第94回日本細菌学会総会

講演情報

オンデマンド口頭発表(ODP)

6 病原因子と生体防御

[ODP6B] b. 毒素・エフェクター・生理活性物質

[ODP-148] 一酸化窒素による腸管出血性大腸菌毒素Subtilase cytotoxinの阻害機構の解析

○津々木 博康1,張 田力1,八尋 錦之助2,小野 勝彦1,赤池 孝章3,澤 智裕1 (1熊本大・院生命科学・微生物,2千葉大・院医・病原細菌制御,3東北大・院医・環境医学)

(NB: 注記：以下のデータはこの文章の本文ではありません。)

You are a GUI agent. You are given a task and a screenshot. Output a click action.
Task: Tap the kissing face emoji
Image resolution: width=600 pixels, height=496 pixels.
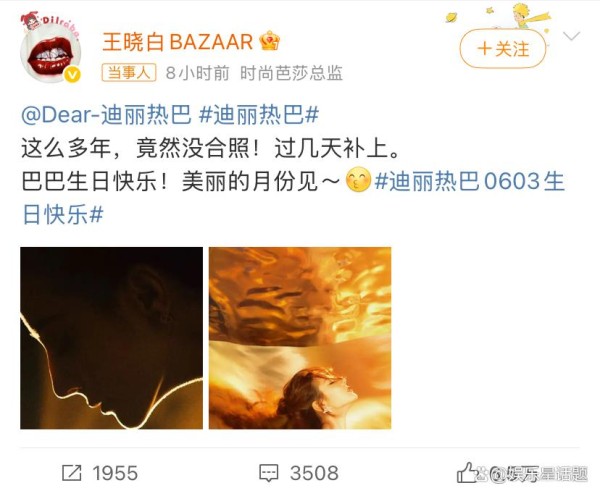[x=358, y=180]
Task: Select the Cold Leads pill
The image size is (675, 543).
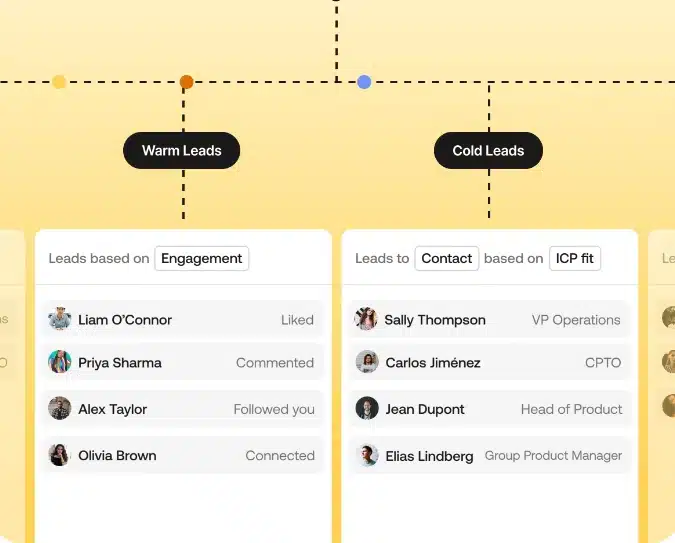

【目的】腸管出血性大腸菌O113株から同定された毒素Subtilase cytotoxin(SubAB)は,小胞体(ER)シャペロンであるBiPを切断し宿主細胞にERストレス性の細胞毒性を示す。我々は以前,SubABがマクロファージの一酸化窒素(NO)産生を抑制し,大腸菌の生存を亢進することを報告した。しかしSubABの毒性発現におけるNOの影響や酸化還元(レドックス)調節機構の関与はこれまで不明であった。そこで本研究では,SubABによる毒性発現にNOがどのような影響を及ぼすか調べることを目的とした。
【方法】ヒト上皮由来HeLa細胞にNOドナー存在下でSubABを処理した。SubABによるBiPの切断はウェスタンブロッティングにて解析した。各種阻害剤およびsiRNAを用い,宿主レドックス分子を探索した。
【結果と考察】NOドナー処理を行ったHeLa細胞ではSubABによるBiP切断が阻害された。阻害剤やsiRNAを用いた実験から,glutathione S-transferase(GST)の一種であるGSTPがSubABの毒性発現に関与することが示唆された。GSTPノックダウン細胞をNOドナーで処理しSubABによるBiP切断を評価した結果,コントロール細胞ではNOドナーによりSubABのBiP切断が阻害されたが,GSTPノックダウン細胞ではNOドナーによる阻害が回復した。以上の結果から,NOがSubABの阻害剤になること,GSTPが宿主レドックス調節分子としてNOによるSubABの阻害に寄与することが示唆された。現在,NOによるSubABの抑制機構について詳細な解析を進めている。